Recast the lines of the listing as a JSON list of strings, one string per line and blank lines omitted, starting with the line that contains "Given: Click the user's power-symbol avatar" and going on through the line that contains "Action: (46, 28)".

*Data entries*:
—————
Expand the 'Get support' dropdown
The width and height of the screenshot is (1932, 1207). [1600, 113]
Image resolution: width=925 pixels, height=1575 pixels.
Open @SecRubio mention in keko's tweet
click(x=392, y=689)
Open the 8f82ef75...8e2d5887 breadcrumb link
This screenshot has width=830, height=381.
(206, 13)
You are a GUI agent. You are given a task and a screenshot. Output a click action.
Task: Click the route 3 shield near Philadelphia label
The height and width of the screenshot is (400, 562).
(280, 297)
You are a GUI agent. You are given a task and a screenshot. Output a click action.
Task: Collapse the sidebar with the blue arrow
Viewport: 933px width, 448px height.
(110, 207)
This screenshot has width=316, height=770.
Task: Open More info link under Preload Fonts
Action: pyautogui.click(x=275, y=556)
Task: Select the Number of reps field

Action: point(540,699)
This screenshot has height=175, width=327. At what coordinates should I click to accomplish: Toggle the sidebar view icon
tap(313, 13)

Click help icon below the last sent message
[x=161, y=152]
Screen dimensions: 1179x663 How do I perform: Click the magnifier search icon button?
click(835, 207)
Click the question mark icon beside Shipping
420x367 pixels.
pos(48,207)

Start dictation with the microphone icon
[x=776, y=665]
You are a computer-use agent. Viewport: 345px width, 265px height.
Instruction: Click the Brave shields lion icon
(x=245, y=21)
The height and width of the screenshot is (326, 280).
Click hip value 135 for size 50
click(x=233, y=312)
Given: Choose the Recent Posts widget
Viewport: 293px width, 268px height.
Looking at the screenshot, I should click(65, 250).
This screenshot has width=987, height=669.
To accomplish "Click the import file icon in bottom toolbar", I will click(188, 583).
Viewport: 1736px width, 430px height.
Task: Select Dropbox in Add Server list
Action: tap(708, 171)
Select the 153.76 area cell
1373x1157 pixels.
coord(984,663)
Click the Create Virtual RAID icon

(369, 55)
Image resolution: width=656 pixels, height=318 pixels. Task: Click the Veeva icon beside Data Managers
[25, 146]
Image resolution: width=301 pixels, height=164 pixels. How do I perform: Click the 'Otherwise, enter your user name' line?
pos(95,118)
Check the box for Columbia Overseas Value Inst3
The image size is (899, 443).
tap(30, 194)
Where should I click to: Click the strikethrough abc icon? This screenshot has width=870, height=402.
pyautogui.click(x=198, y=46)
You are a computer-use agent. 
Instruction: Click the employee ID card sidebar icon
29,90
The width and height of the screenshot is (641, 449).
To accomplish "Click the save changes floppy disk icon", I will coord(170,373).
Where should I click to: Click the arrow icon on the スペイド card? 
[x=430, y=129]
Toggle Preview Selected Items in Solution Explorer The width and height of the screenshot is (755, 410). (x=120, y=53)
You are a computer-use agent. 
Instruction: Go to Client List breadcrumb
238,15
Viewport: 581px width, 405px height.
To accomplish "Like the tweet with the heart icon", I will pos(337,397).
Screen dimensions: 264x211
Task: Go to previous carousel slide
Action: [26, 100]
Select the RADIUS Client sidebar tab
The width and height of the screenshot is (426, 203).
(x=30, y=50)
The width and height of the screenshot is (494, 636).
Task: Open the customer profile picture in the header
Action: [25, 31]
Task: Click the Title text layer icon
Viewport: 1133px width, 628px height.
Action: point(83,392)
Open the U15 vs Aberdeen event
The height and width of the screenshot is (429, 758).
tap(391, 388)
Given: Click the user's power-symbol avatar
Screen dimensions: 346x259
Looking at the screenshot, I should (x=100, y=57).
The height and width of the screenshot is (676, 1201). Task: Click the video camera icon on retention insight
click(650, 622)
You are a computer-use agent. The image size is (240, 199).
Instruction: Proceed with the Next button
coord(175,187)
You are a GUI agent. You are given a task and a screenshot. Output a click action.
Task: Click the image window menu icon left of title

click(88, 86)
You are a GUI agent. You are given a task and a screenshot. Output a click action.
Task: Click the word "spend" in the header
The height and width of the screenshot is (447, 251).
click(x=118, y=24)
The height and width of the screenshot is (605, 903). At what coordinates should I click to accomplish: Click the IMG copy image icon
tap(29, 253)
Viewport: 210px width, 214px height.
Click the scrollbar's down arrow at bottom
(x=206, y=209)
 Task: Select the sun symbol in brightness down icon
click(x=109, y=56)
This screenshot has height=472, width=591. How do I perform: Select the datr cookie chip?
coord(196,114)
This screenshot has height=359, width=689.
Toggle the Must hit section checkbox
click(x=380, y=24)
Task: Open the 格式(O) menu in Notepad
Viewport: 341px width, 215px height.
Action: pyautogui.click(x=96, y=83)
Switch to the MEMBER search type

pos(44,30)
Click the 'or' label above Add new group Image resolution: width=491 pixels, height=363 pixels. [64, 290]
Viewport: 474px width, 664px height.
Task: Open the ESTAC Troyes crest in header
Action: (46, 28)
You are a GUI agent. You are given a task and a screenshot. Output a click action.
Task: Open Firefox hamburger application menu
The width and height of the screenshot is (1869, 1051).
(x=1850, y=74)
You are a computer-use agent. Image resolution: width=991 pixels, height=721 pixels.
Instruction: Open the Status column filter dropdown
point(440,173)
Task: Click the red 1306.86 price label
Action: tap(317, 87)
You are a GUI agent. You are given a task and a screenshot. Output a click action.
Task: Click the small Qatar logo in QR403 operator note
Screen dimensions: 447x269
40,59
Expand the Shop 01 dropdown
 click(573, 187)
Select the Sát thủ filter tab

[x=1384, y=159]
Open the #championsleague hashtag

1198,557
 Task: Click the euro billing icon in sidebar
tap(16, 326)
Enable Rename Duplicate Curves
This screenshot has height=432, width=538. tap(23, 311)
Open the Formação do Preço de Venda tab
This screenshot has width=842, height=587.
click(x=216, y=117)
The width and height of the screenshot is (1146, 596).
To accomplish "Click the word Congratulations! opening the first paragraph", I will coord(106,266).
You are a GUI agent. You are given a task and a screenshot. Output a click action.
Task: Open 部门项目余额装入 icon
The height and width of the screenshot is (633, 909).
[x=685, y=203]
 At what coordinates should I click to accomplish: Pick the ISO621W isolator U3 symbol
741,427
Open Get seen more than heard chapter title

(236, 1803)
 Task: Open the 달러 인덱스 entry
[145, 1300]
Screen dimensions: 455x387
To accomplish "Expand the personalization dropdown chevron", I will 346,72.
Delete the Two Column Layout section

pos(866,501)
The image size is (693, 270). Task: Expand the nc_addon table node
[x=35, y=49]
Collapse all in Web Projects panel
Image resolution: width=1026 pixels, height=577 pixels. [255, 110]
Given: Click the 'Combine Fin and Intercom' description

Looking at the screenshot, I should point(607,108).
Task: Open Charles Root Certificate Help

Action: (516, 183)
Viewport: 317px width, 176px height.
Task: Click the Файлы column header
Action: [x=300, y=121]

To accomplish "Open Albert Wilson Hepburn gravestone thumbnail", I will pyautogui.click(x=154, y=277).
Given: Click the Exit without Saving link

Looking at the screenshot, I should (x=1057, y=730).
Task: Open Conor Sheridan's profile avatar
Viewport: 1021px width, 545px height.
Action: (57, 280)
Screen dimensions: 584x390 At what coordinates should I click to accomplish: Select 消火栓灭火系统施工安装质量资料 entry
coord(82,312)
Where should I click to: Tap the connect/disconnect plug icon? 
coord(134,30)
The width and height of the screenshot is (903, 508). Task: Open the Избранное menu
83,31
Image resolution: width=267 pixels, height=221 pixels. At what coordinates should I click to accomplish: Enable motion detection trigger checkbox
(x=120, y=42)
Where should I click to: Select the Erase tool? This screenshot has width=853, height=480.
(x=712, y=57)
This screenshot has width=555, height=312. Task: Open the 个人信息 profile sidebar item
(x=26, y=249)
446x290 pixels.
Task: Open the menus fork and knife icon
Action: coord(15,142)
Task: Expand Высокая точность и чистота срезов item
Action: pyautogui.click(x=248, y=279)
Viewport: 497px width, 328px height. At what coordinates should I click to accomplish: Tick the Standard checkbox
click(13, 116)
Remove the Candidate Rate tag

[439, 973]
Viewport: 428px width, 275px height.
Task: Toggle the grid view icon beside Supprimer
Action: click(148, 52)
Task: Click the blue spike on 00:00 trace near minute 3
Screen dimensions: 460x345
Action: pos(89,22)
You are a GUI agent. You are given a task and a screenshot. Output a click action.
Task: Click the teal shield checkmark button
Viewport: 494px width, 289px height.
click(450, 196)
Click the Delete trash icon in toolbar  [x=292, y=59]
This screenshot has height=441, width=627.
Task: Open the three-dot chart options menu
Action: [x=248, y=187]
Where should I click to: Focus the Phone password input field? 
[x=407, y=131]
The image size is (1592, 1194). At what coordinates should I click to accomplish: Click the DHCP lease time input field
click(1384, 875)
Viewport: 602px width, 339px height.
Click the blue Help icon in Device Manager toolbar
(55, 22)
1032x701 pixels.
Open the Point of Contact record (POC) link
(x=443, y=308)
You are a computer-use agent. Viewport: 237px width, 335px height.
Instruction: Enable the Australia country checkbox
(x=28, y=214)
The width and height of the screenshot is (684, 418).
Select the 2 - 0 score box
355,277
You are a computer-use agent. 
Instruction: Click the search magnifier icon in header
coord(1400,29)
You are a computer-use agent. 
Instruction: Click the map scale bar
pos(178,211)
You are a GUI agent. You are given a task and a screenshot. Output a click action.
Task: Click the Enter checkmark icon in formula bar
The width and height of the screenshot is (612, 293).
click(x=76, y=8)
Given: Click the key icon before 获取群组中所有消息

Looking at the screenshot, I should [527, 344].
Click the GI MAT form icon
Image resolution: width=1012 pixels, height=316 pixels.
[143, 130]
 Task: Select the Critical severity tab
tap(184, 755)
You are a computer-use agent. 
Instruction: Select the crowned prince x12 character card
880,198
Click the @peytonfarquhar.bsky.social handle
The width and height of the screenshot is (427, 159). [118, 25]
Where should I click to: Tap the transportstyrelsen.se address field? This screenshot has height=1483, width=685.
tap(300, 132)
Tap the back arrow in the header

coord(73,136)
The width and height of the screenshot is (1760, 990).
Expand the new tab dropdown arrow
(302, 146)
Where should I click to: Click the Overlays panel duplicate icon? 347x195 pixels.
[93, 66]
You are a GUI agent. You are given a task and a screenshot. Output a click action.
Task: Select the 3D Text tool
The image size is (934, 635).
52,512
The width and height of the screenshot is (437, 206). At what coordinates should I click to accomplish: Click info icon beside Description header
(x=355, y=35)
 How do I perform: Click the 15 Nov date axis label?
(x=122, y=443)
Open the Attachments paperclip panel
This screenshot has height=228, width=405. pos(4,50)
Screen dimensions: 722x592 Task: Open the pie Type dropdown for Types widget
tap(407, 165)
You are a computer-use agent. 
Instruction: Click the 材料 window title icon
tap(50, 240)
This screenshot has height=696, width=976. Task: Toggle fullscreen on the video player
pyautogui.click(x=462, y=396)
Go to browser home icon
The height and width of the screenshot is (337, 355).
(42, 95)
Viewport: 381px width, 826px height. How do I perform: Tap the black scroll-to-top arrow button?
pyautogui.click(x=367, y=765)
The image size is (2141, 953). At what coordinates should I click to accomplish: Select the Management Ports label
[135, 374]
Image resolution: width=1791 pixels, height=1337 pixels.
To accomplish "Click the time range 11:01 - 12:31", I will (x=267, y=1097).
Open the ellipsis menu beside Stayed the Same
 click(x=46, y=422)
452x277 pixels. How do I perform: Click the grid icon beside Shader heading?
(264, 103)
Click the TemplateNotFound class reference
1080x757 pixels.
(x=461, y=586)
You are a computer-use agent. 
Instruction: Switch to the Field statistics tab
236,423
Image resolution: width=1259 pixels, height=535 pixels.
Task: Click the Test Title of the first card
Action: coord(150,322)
—————
*Output for this exercise*:
[
  "Given: Click the user's power-symbol avatar",
  "Screen dimensions: 346x259",
  "Looking at the screenshot, I should (x=100, y=57).",
  "The height and width of the screenshot is (676, 1201). Task: Click the video camera icon on retention insight",
  "click(650, 622)",
  "You are a computer-use agent. The image size is (240, 199).",
  "Instruction: Proceed with the Next button",
  "coord(175,187)",
  "You are a GUI agent. You are given a task and a screenshot. Output a click action.",
  "Task: Click the image window menu icon left of title",
  "click(88, 86)",
  "You are a GUI agent. You are given a task and a screenshot. Output a click action.",
  "Task: Click the word \"spend\" in the header",
  "The height and width of the screenshot is (447, 251).",
  "click(x=118, y=24)",
  "The height and width of the screenshot is (605, 903). At what coordinates should I click to accomplish: Click the IMG copy image icon",
  "tap(29, 253)",
  "Viewport: 210px width, 214px height.",
  "Click the scrollbar's down arrow at bottom",
  "(x=206, y=209)",
  " Task: Select the sun symbol in brightness down icon",
  "click(x=109, y=56)",
  "This screenshot has height=472, width=591. How do I perform: Select the datr cookie chip?",
  "coord(196,114)",
  "This screenshot has height=359, width=689.",
  "Toggle the Must hit section checkbox",
  "click(x=380, y=24)",
  "Task: Open the 格式(O) menu in Notepad",
  "Viewport: 341px width, 215px height.",
  "Action: pyautogui.click(x=96, y=83)",
  "Switch to the MEMBER search type",
  "pos(44,30)",
  "Click the 'or' label above Add new group Image resolution: width=491 pixels, height=363 pixels. [64, 290]",
  "Viewport: 474px width, 664px height.",
  "Task: Open the ESTAC Troyes crest in header",
  "Action: (46, 28)"
]